Mengenai status mereka yang merupakan Gubernur dan Wakil DKI Jakarta aktif, Ray menilai harus ada giliran waktu kampanye agar pemerintahan bisa tetap berjalan. "Saat mereka kampanye, mereka harus cuti, tapi harus gantian." lanjut Ray.
SCROLL TO CONTINUE WITH CONTENT
Pilkada DKI Jakarta rencananya akan dilaksanakan tanggal 11 Juli 2012. Sementara masa jabatan Fauzi Bowo sebagai Gubernur DKI Jakarta akan habis pada tanggal 7 Oktober 2012.
Sebelumnya, Wakil Gubernur DKI Jakarta, Prijanto, mengungkapkan keingiannnya untuk berlaga dalam Pemilu Kada Gubernur DKI Jakarta.
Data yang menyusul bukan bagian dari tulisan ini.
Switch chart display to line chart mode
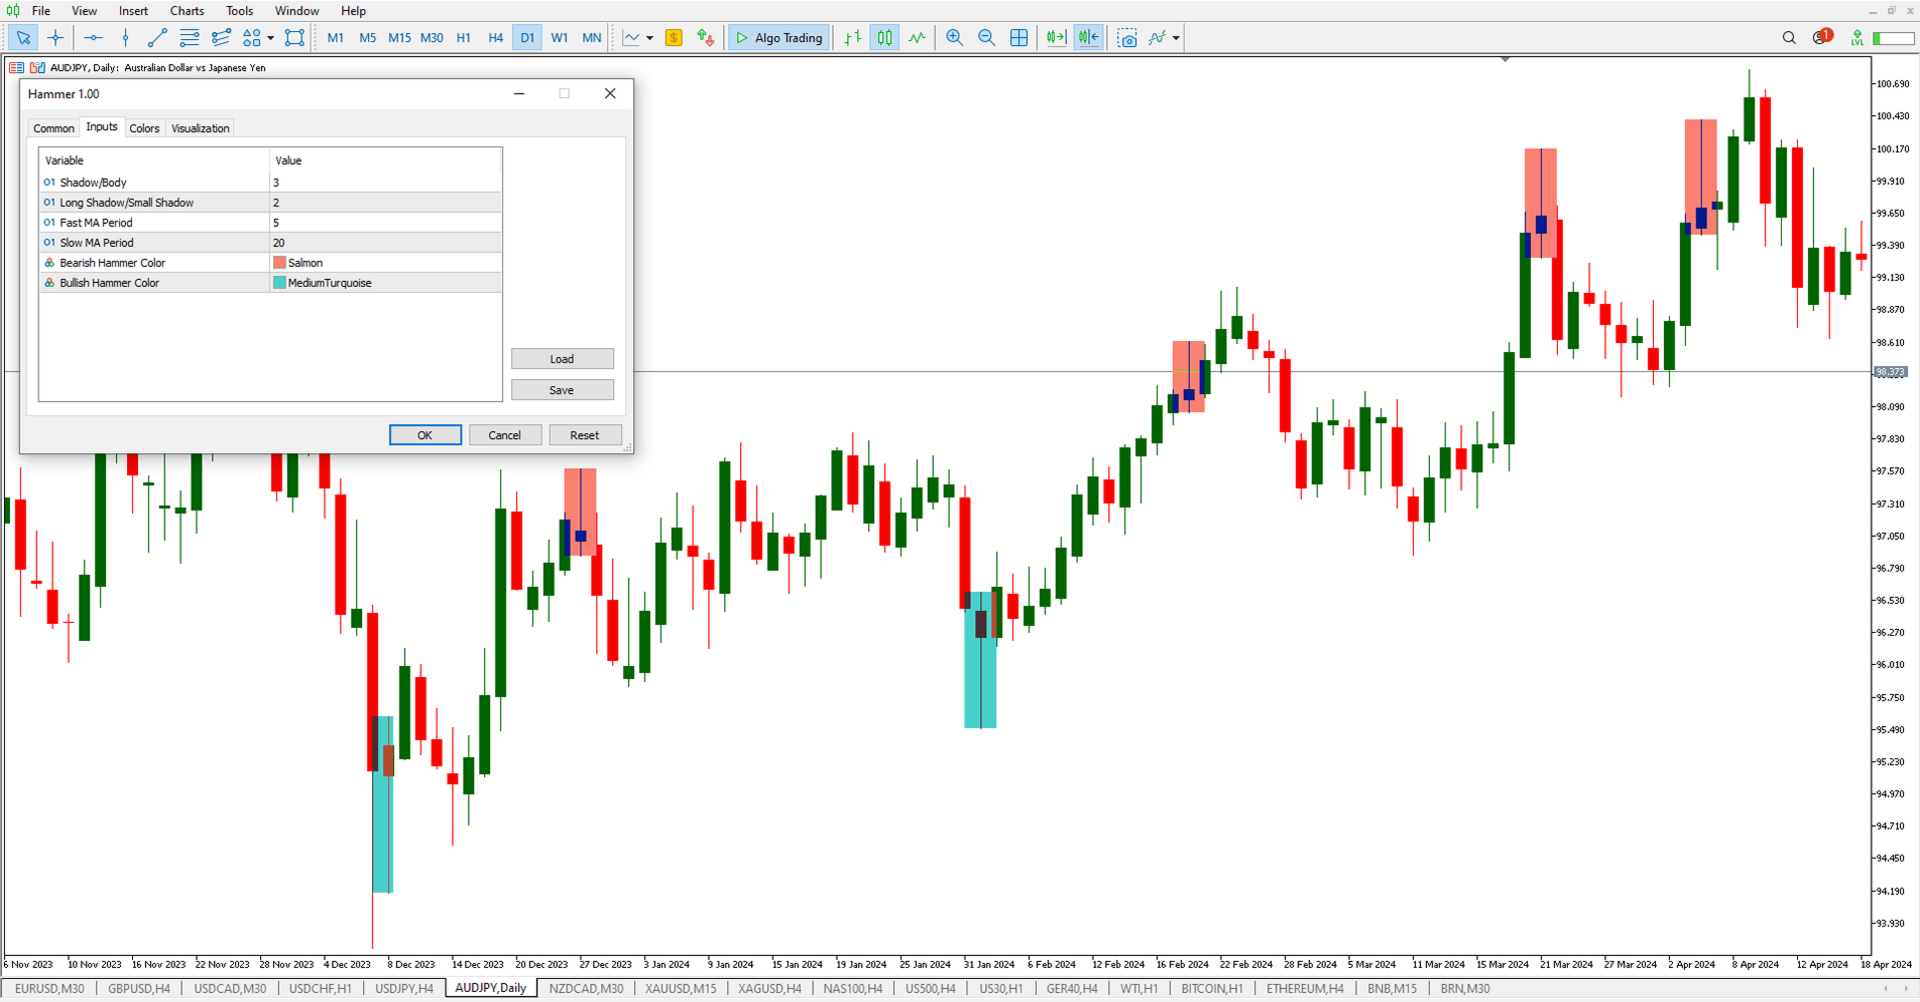The height and width of the screenshot is (1002, 1920). 917,38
Sekarang ini dirinya masih dalam tahap memsosialisasikan rencana untuk menggantikan Fauzi Bowo sembari menunggu pinangan partai politik.
"Untuk bisa maju kan harus pakai 'kendaraan', saya lebih suka partai politik yang tersistem. Tahap pertama adalah kepercayaan parpol kepada seseorang agar dia diajukan. Bagi saya terlalu sombong kalau maju independen," ujar Prijanto kepada wartawan.